Comprehensive Guide to Java Online Fault Diagnosis: CPU, Memory, Disk, GC, and Network Troubleshooting
This guide details a systematic approach to diagnosing Java service failures by sequentially checking CPU, disk, memory, and network issues, using tools like ps, top, jstack, jstat, iostat, jmap, and netstat to pinpoint root causes and apply appropriate fixes.
Online fault diagnosis for Java services typically involves checking CPU, disk, memory, and network issues in sequence.
CPU problems are identified using ps, top -H -p PID, converting thread IDs to hex, and analyzing stack traces with jstack to locate high‑CPU threads.
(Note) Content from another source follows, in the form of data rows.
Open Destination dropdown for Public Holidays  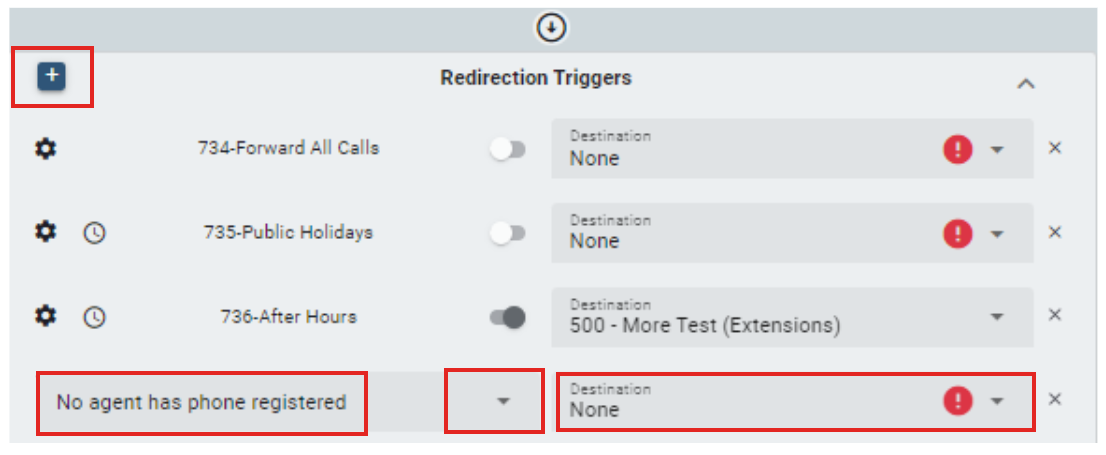pos(997,233)
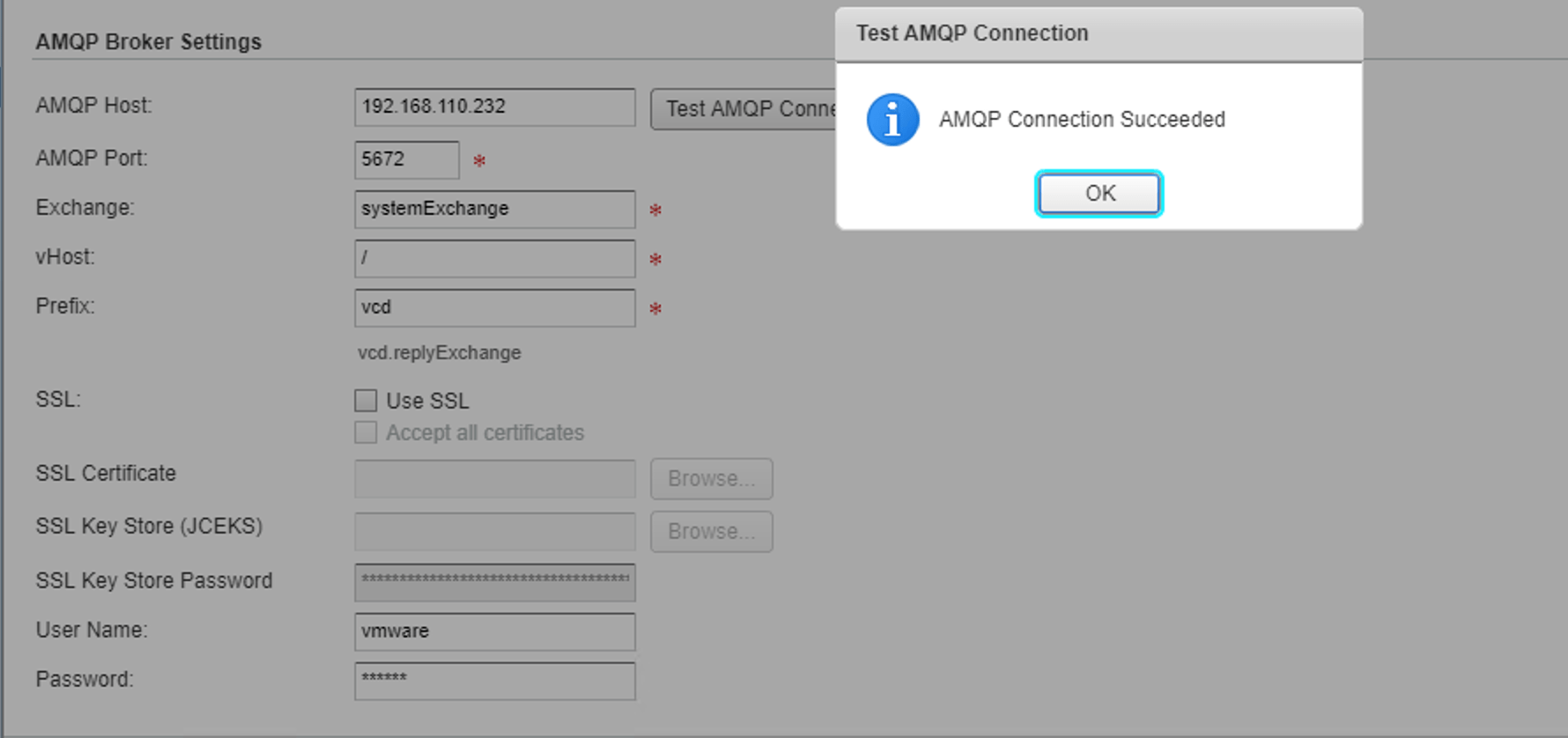Click the User Name input field
1568x738 pixels.
(494, 631)
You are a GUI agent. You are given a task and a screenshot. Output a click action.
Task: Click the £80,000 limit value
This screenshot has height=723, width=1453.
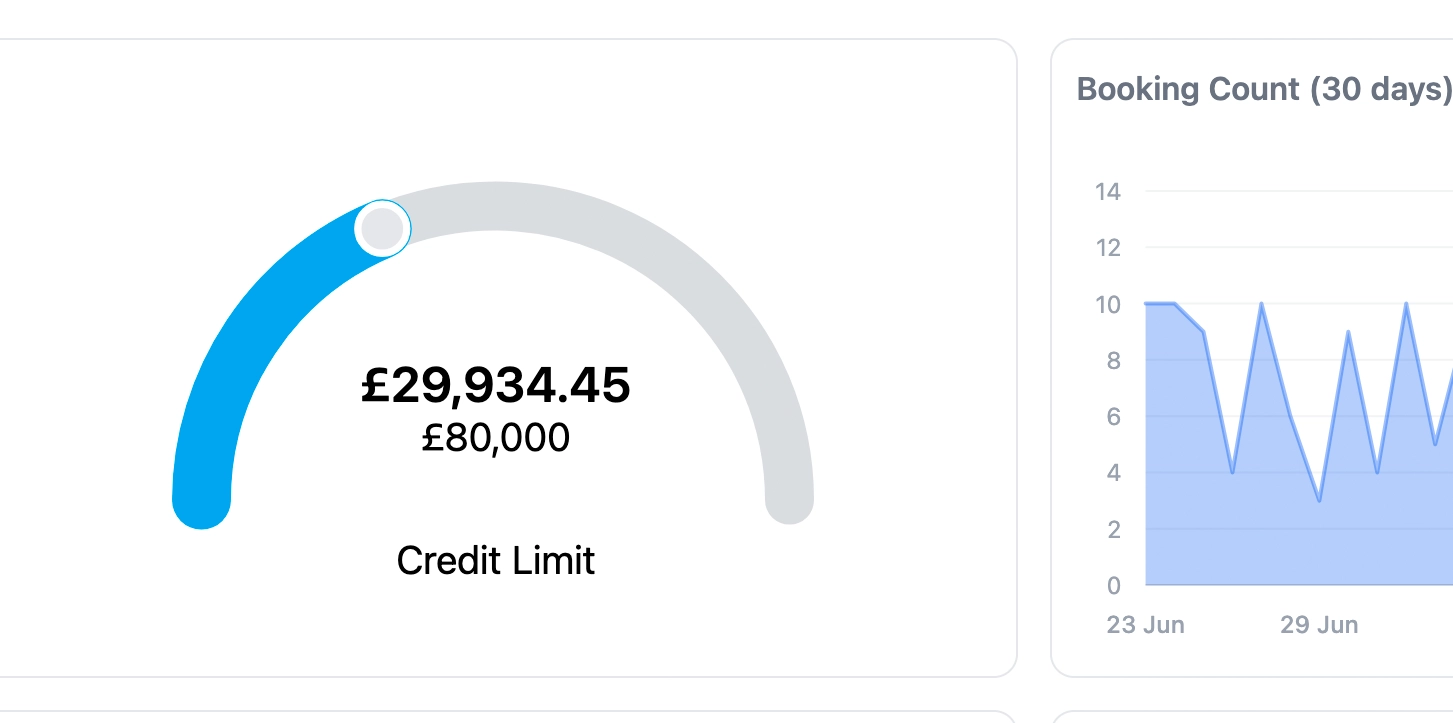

Frequent GC can be monitored with jstat -gc PID and GC logs; adjust heap sizes or GC parameters as needed.
Disk issues are examined using df -hl, iostat -d -k -x, and iotop to find heavy I/O processes, then tracing file descriptors via readlink and cat /proc/PID/io.
Memory analysis covers heap OOM, Metaspace OOM, and stack overflow, using jmap -histo:live PID, enabling -XX:+HeapDumpOnOutOfMemoryError, and analyzing dumps with MAT or jcmd native memory tracking.
Off‑heap memory leaks are tracked with pmap -x PID, gdb dumps, and NMT via -XX:NativeMemoryTracking=summary.
Network problems such as timeouts, TCP queue overflow, RST packets, TIME_WAIT and CLOSE_WAIT states are diagnosed with netstat, ss, tcpdump, and kernel parameters like net.ipv4.tcp_tw_reuse and net.ipv4.tcp_tw_recycle.